Good Catch has focused on tuna, one of the most popular and overfished species. “[Canned] tuna is pretty much sitting in just about everybody’s cabinet at home and it’s considered a staple,” said Mr Kerr. Yet, he added, tuna is “one of the few sources of food that we still hunt. It’s diminishing.”

The start-up raised almost $9m last year in a seed funding round led by New Crop, with a list of investors which included German poultry producer PHW. It is in the final stages of closing a $30m funding round, which will help expansion of production capacity.

Having eschewed meat, fish and dairy since 2002, Mr Kerr says he has been a “frustrated vegan”, with limited options available at meal time, but that has started to change in the past five years or so. “We’re going from mediocre products to exceptional products. We’re coming to a new world,” he said.
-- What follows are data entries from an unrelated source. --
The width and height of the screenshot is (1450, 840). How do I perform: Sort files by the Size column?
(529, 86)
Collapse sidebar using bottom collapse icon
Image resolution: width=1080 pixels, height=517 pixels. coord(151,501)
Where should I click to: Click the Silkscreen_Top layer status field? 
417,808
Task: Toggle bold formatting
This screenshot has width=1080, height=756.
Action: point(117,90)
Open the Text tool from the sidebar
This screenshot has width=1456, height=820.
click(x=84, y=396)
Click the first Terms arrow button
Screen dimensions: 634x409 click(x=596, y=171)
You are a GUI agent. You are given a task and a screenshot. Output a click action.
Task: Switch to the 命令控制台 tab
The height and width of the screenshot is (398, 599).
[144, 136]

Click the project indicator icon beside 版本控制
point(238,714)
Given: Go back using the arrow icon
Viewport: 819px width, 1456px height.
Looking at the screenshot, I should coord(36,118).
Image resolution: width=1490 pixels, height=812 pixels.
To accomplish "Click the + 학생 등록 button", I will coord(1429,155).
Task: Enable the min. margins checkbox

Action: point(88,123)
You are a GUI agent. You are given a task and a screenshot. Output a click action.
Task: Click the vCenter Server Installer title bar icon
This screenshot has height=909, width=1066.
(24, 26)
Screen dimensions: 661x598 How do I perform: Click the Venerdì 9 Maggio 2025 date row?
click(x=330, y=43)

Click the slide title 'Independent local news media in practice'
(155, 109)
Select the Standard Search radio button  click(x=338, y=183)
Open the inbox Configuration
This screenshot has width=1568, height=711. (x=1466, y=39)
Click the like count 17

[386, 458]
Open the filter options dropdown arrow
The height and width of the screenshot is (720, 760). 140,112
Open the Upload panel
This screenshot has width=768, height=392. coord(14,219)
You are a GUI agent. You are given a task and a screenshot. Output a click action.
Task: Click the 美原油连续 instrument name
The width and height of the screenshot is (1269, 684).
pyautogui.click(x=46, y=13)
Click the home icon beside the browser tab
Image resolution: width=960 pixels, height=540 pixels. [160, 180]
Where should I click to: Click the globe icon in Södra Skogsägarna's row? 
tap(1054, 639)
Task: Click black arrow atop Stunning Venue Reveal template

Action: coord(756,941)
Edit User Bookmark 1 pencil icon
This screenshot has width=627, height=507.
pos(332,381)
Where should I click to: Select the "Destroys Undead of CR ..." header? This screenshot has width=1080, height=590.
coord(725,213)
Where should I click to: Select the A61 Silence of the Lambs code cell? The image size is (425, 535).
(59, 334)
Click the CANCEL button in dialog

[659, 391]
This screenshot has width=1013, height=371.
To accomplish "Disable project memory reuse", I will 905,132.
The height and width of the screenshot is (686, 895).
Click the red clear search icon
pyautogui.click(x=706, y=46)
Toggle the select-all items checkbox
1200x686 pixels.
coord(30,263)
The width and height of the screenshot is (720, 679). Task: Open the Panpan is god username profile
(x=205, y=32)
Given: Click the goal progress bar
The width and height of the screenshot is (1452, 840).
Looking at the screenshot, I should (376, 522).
New Crop has roughly $70m under management and a portfolio of about 30 food start-ups, including Beyond Meat and cell-grown meat start-up Memphis Meats, which is also backed by Tyson Foods, the biggest meat producer in the US, and the agricultural trader Cargill.

A third of its portfolio is made up of companies making seafood substitutes. Ocean Hugger transforms tomatoes into raw-tuna like slices and aubergine into faux eel, while New Wave Foods produces vegan shrimp substitutes from seaweed and soya protein.

BlueNalu, which grows fish flesh from fish cells in bioreactors, launched last year after raising $4.5m in a seed funding round led by New Crop. It is expected to announce another funding round soon. Lou Cooperhouse, chief executive, said the company planned to begin test marketing cell-grown mahi-mahi, also known as dorado or dolphin fish, around its home base in San Diego within two to three years.

The smell and mouth feel of fish are even more important for consumers compared with meat, and at Good Catch, the first few years were spent getting those two factors right. “We’ve had thousands of years being poisoned by fish. A mealy apple won’t poison you but a bad shrimp will,” said Mr Kerr.

Chad Sarno said that in the product development phase, he would test it on his cat Milo. One day, after a tweak in the ingredients, “I literally opened the bag, and [the cat] came running. I remember sending Chris a video and saying ‘we’ve done it’.”